To the amazement and even disbelief of my high school friends, solving the puzzle turns out to be impossible. The idea that impossibility could be proved was to them rather hard to swallow. Whereas I myself was not all that surprised, since Courant and Robbins had a clear discussion of the famous Königsberg bridge puzzle, which is also impossible. Almost miraculously, Courant and Robbins also had a discussion of the general principle that lay behind the impossibility:
Jordan curve theorem. Any simple closed curve in the plane (such as C) divides the plane into two regions - inside and outside - and any path from a point in one region to a point in the other must cross C.
Thus, suppose the third well is located inside C. The exact location doesn't matter, topologically speaking.
And, again topologically, any layout of pipelines from the new well to the old refineries looks like this:
But now some experimentation will lead you to realize that no good placement of the third refinery is possible - any placement at all will find it separated from one of the wells by a closed curve traced out by pipelines already laid. The best we can do is reduce the number of intersections to one.

§ **DATASET CONTENT**:
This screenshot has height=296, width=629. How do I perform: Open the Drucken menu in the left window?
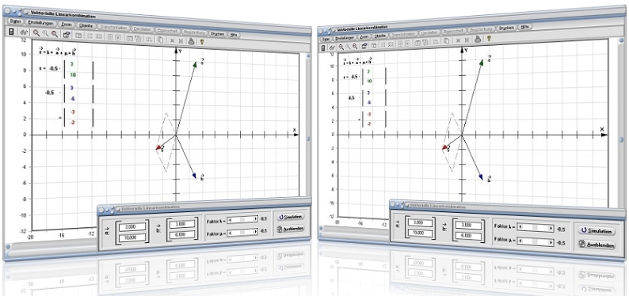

§ **WHAT YOU WILL DO**:
A. Translate this sentence from the text on the Jordan curve theorem into Spanish: "The exact location doesn't matter, topologically speaking."
B. Return the part of the text on the Jordan curve theorem that opens with the words containing "And, again topologically, any" and closes with "intersections to one.".
The lines have no connection to the text on the Jordan curve theorem.

§ **ANSWERS TO THE PROBLEMS**:
A. La ubicación exacta no importa, topológicamente hablando.

B.
And, again topologically, any layout of pipelines from the new well to the old refineries looks like this:
But now some experimentation will lead you to realize that no good placement of the third refinery is possible - any placement at all will find it separated from one of the wells by a closed curve traced out by pipelines already laid. The best we can do is reduce the number of intersections to one.